Anyway, we can’t remember whether Morris came out of organized labor or just sprung up in the front yard one night, but eventually he was co-opted by The Man (as must we all be) and took a job with Neighborhood Protection during the Lanier administration. But now he looks to be back in the gum-beating game, thus his cameo on a Channel 11 report on the big upcoming boycott/shutdown/whatever-it-is by illegal immigrants and their supporters, in which the news gal appeared to put the old boy at a discrete distance by introducing him as a “self-described Hispanic activist,” no doubt because what came next combined the subtlety of Bill O’Reilly with the refinement of Rush Limbaugh and might have resulted in an angry call or two to the station. Here’s what he said (a rough approximation, but close):
They say they’re protesting for immigrant rights, but they’re illegal aliens---they don’t have any rights!”
And he’s right, of course. In theory, that is.

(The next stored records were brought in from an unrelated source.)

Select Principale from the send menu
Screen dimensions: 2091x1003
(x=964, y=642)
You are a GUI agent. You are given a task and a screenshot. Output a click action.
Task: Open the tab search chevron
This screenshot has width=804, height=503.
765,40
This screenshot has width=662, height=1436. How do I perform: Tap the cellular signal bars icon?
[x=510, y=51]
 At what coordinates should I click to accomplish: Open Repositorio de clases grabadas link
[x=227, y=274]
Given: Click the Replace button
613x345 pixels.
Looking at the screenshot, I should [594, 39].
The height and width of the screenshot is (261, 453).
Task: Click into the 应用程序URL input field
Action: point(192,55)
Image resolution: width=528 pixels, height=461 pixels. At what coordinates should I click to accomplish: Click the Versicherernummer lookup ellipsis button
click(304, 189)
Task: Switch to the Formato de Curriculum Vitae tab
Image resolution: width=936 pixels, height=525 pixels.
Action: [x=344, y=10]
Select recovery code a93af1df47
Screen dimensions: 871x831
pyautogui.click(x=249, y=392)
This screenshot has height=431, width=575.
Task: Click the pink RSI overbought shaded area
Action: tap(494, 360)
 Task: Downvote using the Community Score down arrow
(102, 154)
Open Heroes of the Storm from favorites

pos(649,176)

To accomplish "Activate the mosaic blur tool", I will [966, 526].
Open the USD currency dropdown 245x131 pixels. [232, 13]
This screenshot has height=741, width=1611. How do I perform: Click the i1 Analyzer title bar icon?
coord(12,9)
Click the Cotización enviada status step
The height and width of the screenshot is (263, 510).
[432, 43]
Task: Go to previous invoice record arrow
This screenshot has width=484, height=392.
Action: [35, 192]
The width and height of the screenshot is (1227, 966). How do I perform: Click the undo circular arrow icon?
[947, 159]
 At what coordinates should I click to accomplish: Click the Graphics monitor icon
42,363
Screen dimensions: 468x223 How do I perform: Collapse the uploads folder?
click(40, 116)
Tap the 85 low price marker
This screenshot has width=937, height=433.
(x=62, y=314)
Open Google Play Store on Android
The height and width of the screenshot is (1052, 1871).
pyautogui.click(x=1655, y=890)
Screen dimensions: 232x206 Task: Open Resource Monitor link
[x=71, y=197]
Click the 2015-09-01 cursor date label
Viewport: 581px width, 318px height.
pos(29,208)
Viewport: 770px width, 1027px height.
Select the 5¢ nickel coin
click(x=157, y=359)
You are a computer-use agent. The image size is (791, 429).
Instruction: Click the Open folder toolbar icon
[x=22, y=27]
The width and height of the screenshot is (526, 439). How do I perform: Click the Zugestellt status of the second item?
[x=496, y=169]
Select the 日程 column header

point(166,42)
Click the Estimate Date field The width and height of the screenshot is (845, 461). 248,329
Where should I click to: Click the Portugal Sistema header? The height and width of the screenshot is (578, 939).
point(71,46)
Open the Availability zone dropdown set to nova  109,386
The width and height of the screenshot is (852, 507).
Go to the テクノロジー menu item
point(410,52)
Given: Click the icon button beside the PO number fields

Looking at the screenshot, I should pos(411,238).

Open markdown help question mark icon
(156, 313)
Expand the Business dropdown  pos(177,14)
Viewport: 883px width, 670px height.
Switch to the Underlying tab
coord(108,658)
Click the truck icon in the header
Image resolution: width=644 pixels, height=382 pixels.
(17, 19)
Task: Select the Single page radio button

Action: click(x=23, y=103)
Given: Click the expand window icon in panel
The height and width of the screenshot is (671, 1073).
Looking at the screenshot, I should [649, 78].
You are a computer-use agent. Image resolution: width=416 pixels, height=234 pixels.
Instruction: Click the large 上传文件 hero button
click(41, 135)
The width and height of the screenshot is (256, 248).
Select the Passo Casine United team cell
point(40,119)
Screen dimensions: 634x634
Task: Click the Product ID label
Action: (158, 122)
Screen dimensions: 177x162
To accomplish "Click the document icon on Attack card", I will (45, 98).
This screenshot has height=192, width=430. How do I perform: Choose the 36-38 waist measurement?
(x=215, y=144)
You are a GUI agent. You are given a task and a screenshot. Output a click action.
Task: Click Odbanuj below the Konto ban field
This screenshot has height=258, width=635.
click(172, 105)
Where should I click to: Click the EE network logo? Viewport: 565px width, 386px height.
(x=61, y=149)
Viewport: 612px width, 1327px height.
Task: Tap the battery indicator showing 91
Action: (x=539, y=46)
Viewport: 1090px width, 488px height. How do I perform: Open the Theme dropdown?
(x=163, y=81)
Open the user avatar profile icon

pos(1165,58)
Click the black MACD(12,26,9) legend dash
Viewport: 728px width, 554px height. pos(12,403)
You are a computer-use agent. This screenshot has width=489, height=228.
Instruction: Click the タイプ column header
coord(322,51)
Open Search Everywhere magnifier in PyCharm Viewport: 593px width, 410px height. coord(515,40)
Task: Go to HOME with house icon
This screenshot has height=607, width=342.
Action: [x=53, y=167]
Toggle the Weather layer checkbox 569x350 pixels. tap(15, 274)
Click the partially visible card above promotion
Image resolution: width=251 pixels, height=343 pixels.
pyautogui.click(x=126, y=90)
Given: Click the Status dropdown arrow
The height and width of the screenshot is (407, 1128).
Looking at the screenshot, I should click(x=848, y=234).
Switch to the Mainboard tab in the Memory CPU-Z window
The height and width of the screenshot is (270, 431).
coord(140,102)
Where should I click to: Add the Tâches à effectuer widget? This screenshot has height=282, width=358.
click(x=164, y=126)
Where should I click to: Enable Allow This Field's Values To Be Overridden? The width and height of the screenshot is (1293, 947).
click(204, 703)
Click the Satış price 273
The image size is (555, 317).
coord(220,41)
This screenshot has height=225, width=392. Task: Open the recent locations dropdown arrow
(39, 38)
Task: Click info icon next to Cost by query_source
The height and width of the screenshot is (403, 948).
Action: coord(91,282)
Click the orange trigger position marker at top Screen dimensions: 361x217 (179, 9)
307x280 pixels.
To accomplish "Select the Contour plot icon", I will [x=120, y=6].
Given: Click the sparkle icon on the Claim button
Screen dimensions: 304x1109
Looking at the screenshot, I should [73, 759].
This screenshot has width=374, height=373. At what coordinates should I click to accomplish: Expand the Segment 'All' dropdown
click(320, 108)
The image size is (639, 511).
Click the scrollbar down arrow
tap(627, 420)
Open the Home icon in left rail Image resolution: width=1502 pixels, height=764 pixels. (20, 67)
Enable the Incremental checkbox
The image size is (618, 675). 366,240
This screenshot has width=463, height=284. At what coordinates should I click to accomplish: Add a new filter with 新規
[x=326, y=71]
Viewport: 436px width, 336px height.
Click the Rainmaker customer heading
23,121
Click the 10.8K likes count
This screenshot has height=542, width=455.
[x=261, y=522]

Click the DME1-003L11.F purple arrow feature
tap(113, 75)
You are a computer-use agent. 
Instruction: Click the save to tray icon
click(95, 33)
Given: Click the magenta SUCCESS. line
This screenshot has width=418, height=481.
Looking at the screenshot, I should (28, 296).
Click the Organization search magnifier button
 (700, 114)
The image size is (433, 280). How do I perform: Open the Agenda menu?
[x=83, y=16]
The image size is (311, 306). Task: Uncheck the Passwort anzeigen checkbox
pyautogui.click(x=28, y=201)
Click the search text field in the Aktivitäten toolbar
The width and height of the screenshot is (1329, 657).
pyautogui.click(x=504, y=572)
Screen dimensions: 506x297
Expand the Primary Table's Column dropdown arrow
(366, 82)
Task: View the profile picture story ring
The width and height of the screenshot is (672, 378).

In reality, illegal aliens do have rights, even though they’re not technically covered by the equal protection clause of the 14th Amendment (which, y’know, is so passé it was supposed to address the plight of recently freed African-Americans---we’ve finished with that business, right?).

When, for instance, was the last time you read of someone being denied due process down at the courthouse because he or she was illegal (most likely they’ll be benefiting by the extra expense of bilingual translators)? Their kids get educated for free at the public schools (where most likely they’ll be benefiting by the extra expense of bilingual teachers) and if the parents meet the income requirements can avail themselves of two half-decent meals a day for 35 or so cents. And of course their spawn are guaranteed the full rights of citizenship, just for being born here. (And what other nation-state on this godforsaken globe extends that privilege? This is not a rhetorical question---we don’t know.).

It appears that Morris, like us, has noticed how in the past few weeks the media and various protest organizers have started characterizing the entire issue as one of immigrant rights, when a month or so ago it was simply a debate on how (not if) the U.S. should tighten its rules on illegal immigration, most controversially on whether new legislation should offer amnesty or a pathway (fully mechanized, probably) to citizenship for illegals already here. We won’t even bother fingering the locals for this transgression---it’s all over the place. And we hardly got a word in edgewise.

Morris is representative of a figure who hasn’t gotten much play in the recent media coverage: The Angry Brown Man (or Woman). Yeah, it’s true: some of the most critical and even derogatory remarks about illegal aliens that we’ve heard in our quarter-century in Houston have come from Mexican-Americans. We remember being over on Leland or Polk, one of those streets running east of downtown, not long after arriving in town and falling into conversation with a Hispanic guy who was about our age now, an accountant (self-described) and homeowner who, unbidden, began ripping and roaring about how the neighborhood was going to hell because of all the illegals moving in---“15 to 20 of 'em in a house,” we recall him saying bitterly. (He was, we might add, drinking a beer in his front yard at 2 o’clock in the afternoon, and offered us one, which, we might further add, we gratefully accepted). We hope he lived long enough to turn a buck or two from the still-a-ways-off gentrification (just goes to show ya).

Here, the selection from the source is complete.